━━━ Given records

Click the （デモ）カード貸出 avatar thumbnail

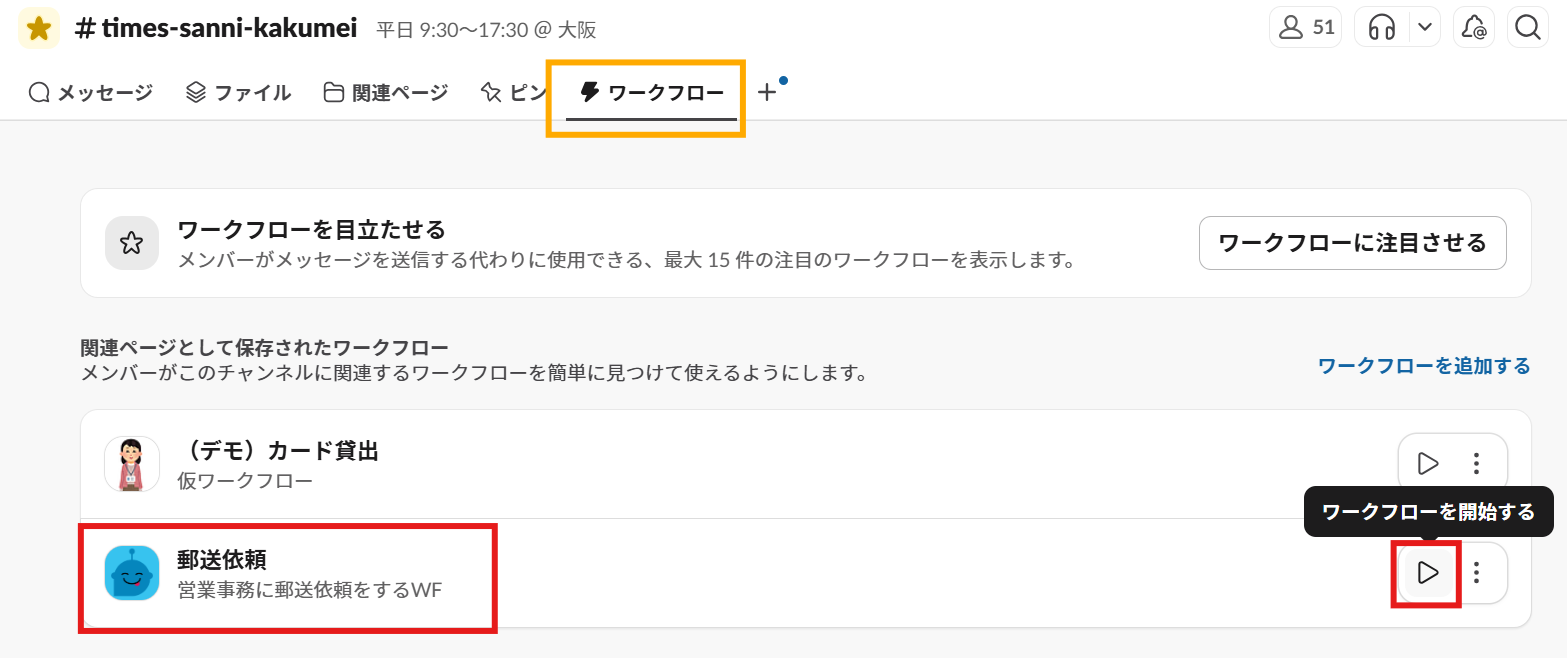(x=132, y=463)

━━━━━━
━━━ Given records

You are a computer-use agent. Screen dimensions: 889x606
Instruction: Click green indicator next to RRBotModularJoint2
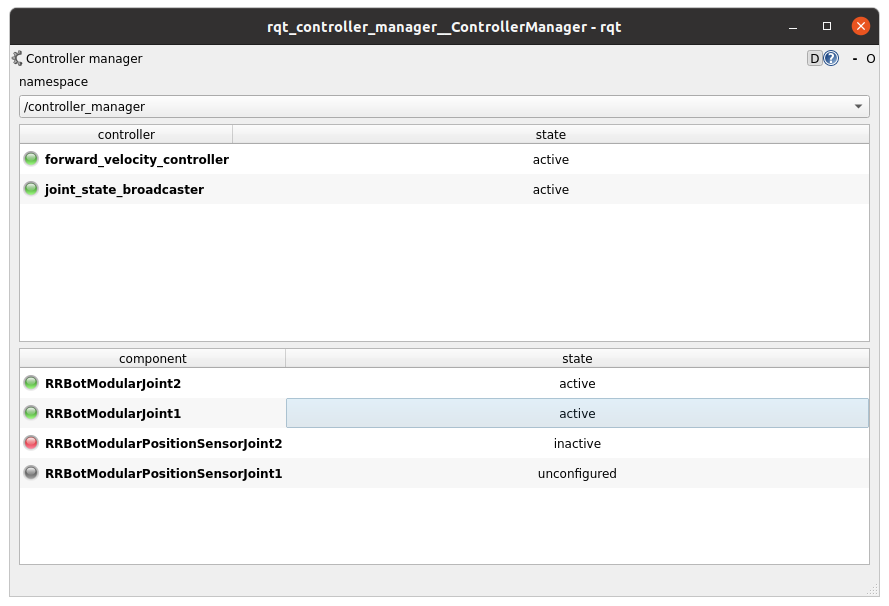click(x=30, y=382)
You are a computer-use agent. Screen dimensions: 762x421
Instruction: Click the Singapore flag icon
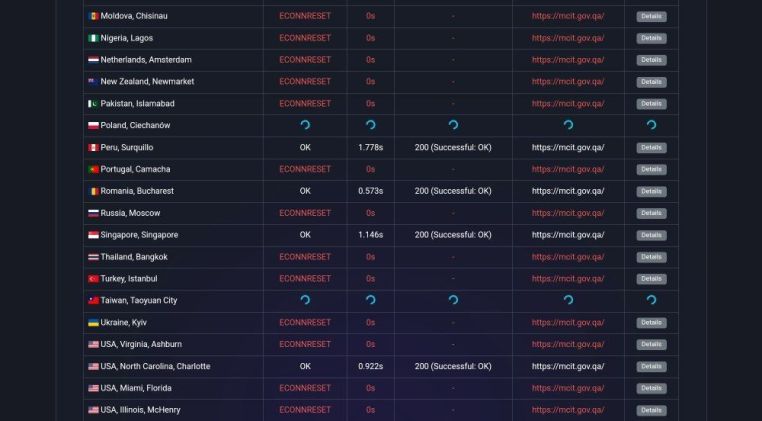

━━━━━━
━━━ Given records

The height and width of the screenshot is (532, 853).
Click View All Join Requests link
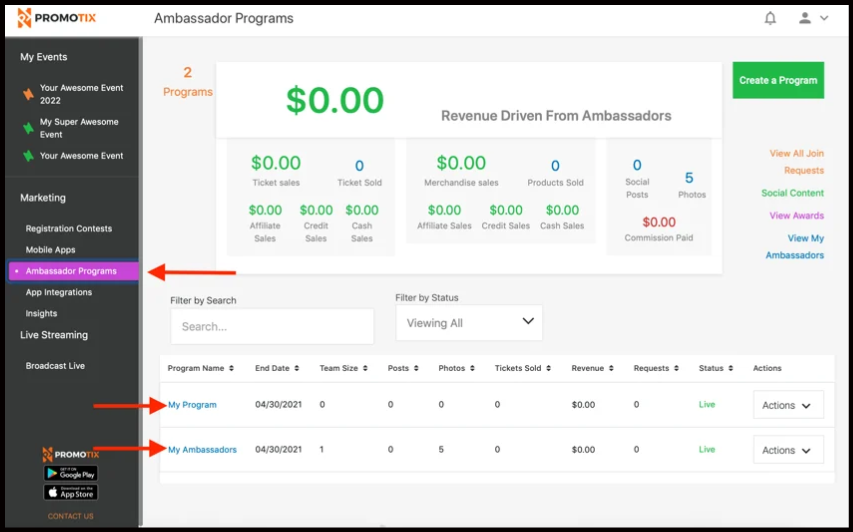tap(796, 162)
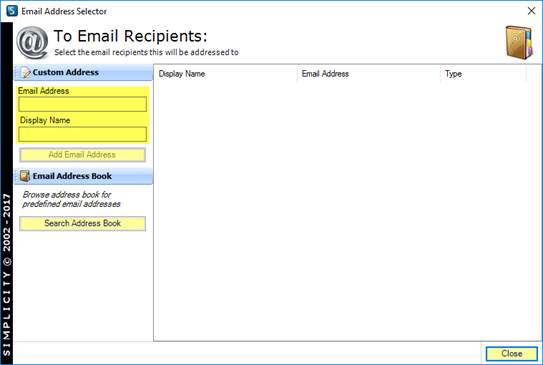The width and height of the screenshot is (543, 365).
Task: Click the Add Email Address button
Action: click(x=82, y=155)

━━━━━━

* [Requirement]: Among the lines above, return those that contain the string "agent".

* [Solution to this exercise]:
You are a computer-use agent. Screen dimensions: 889x606
You are a computer-use agent. Screen dimensions: 762x421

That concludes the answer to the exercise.